The exercise
Substitute "Switch" for "Toggle" in everything from the line containing "The image size" down to the end of the records, leaving the rest unchanged. Give back only those lines, and leave out the pictures.

Data extract
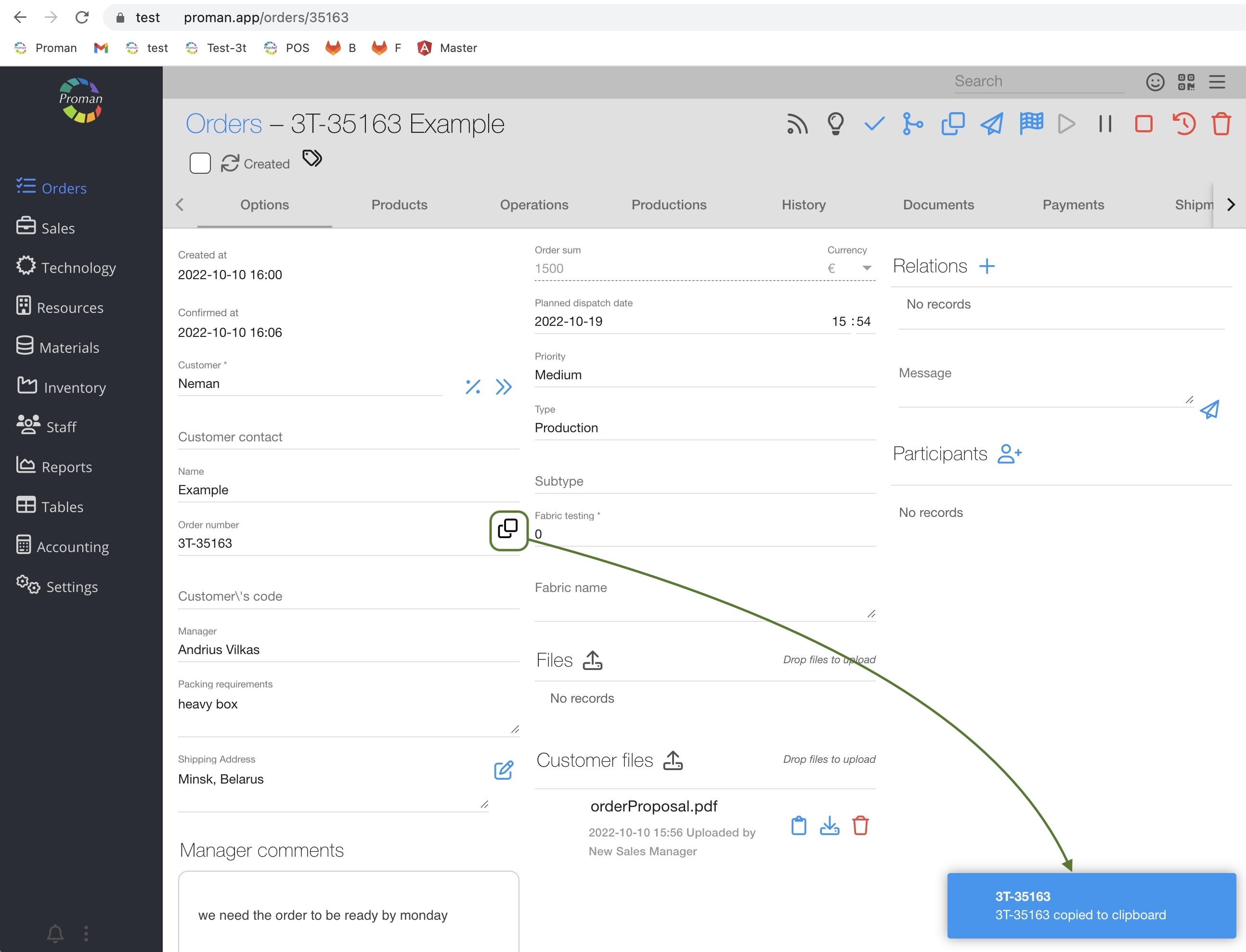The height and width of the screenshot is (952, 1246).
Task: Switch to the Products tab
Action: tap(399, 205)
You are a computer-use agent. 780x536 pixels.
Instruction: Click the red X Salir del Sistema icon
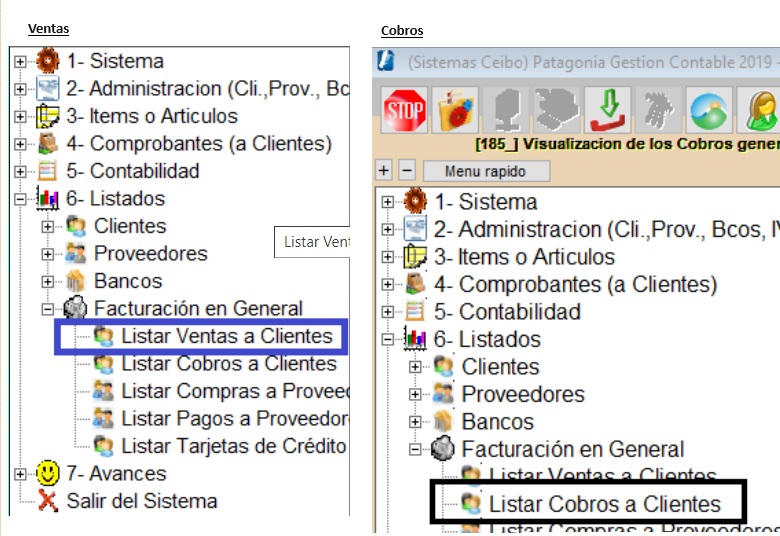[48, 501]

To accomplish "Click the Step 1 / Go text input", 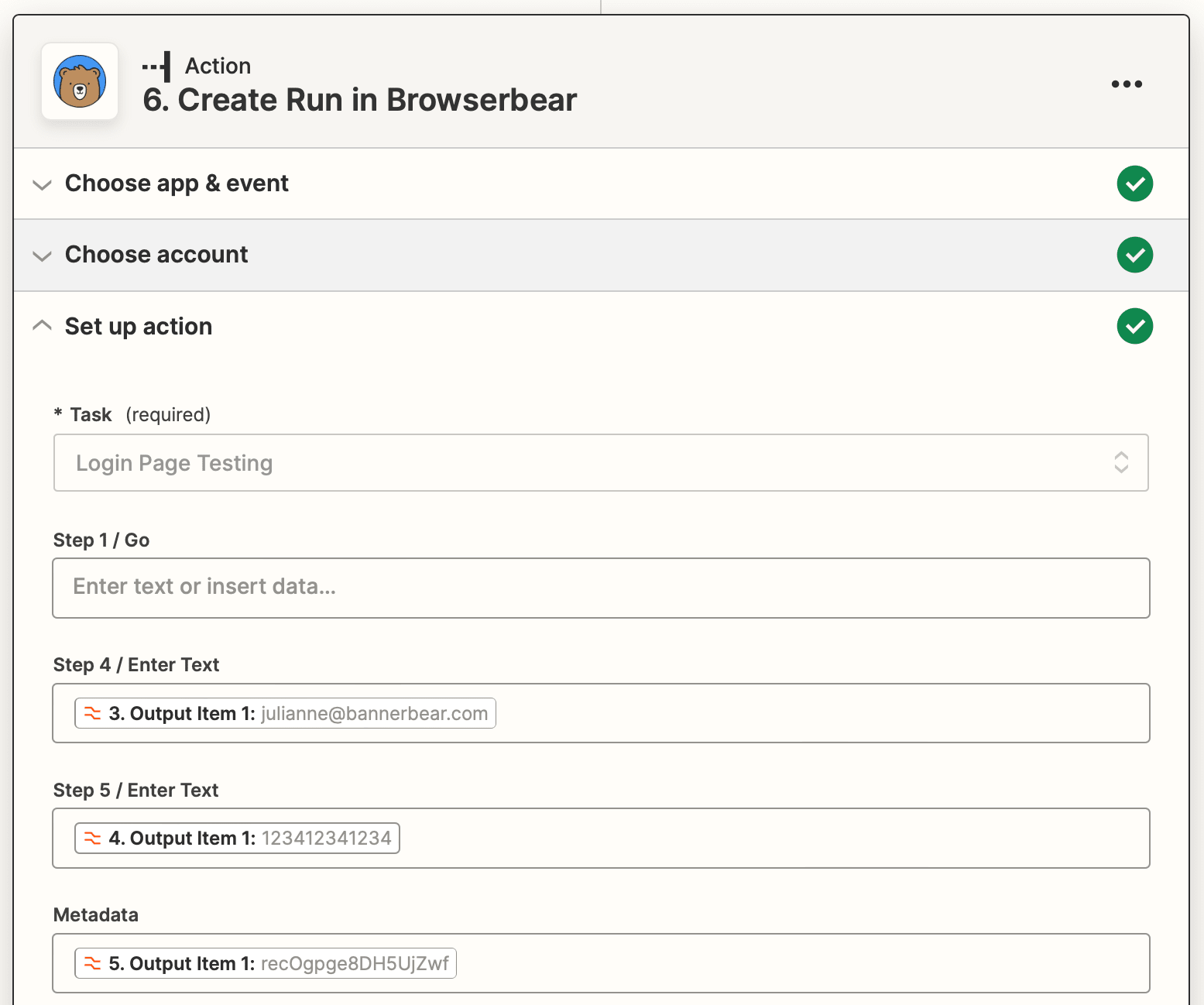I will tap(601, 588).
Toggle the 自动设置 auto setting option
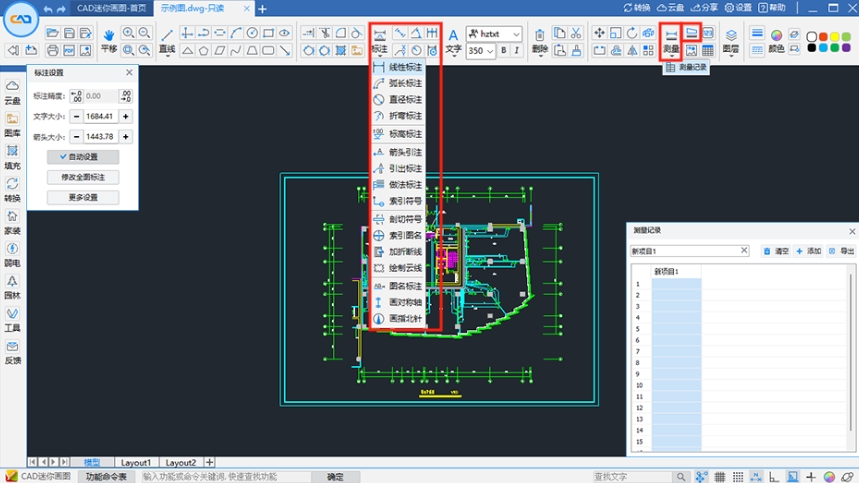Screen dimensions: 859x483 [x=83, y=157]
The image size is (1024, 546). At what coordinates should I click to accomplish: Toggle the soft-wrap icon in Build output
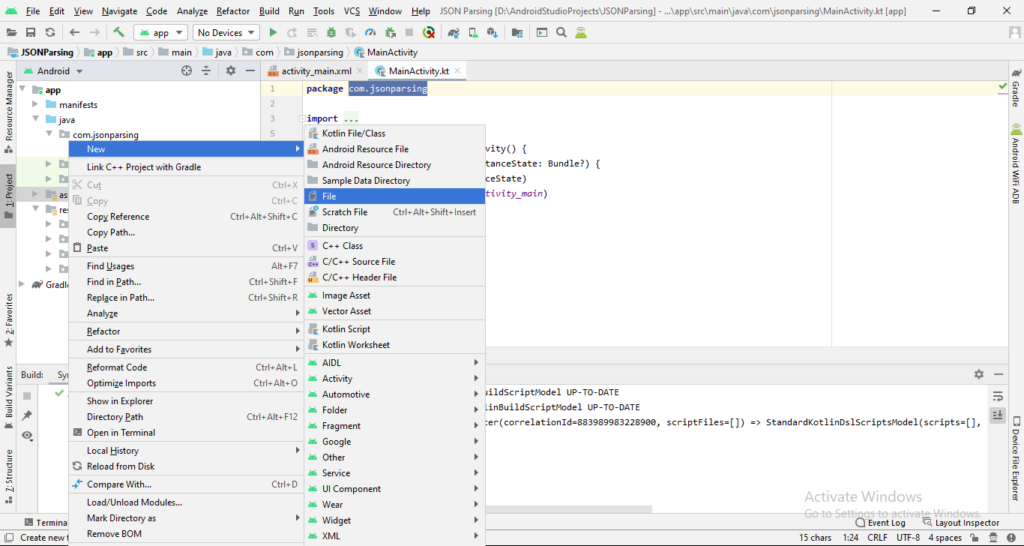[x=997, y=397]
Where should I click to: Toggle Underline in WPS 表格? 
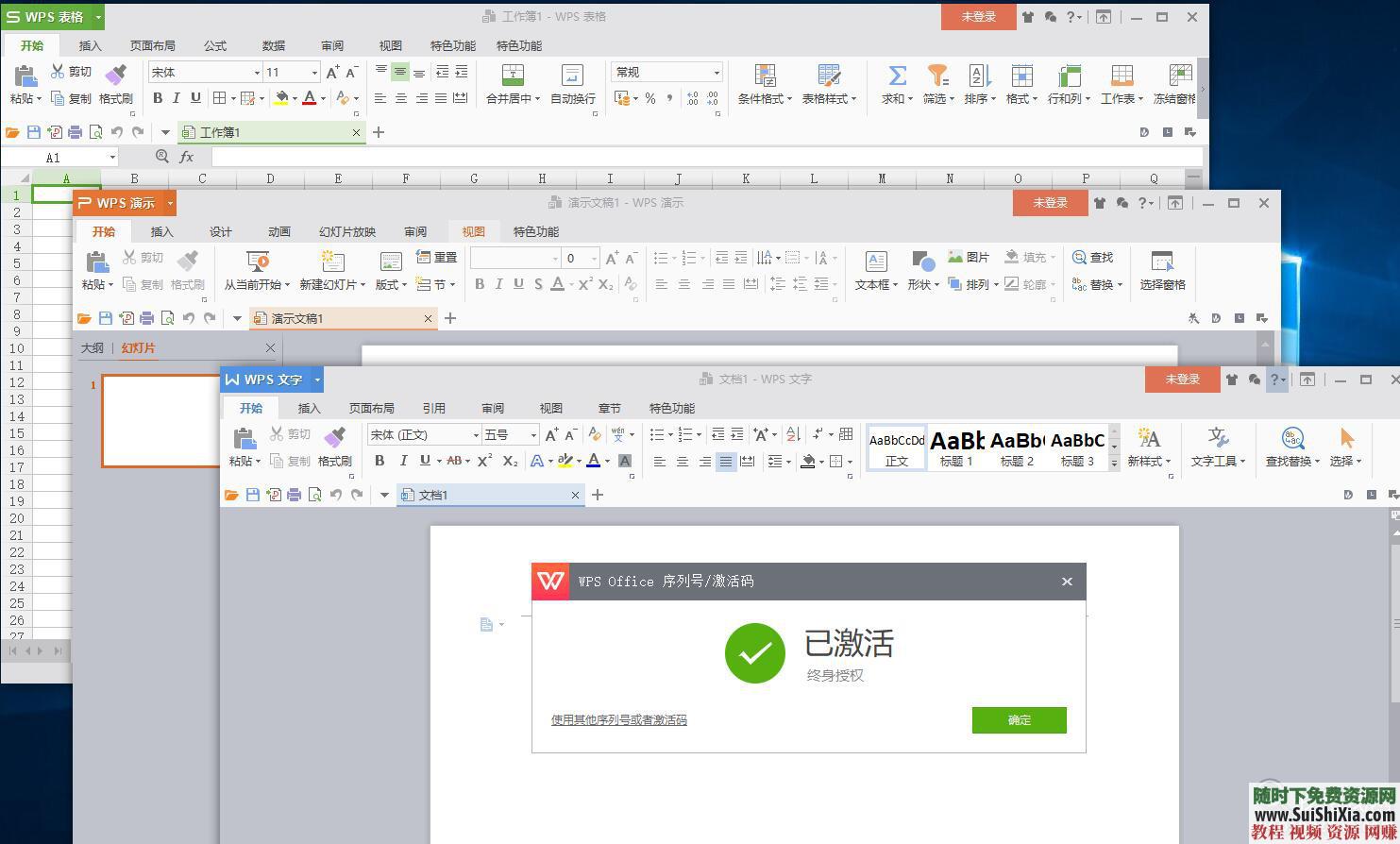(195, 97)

Written reply
The image size is (1024, 546). At what coordinates should I click to accomplish: Switch the soft-wrap icon in Build output
[x=997, y=397]
Where should I click to: Switch Underline in WPS 表格? 
(195, 97)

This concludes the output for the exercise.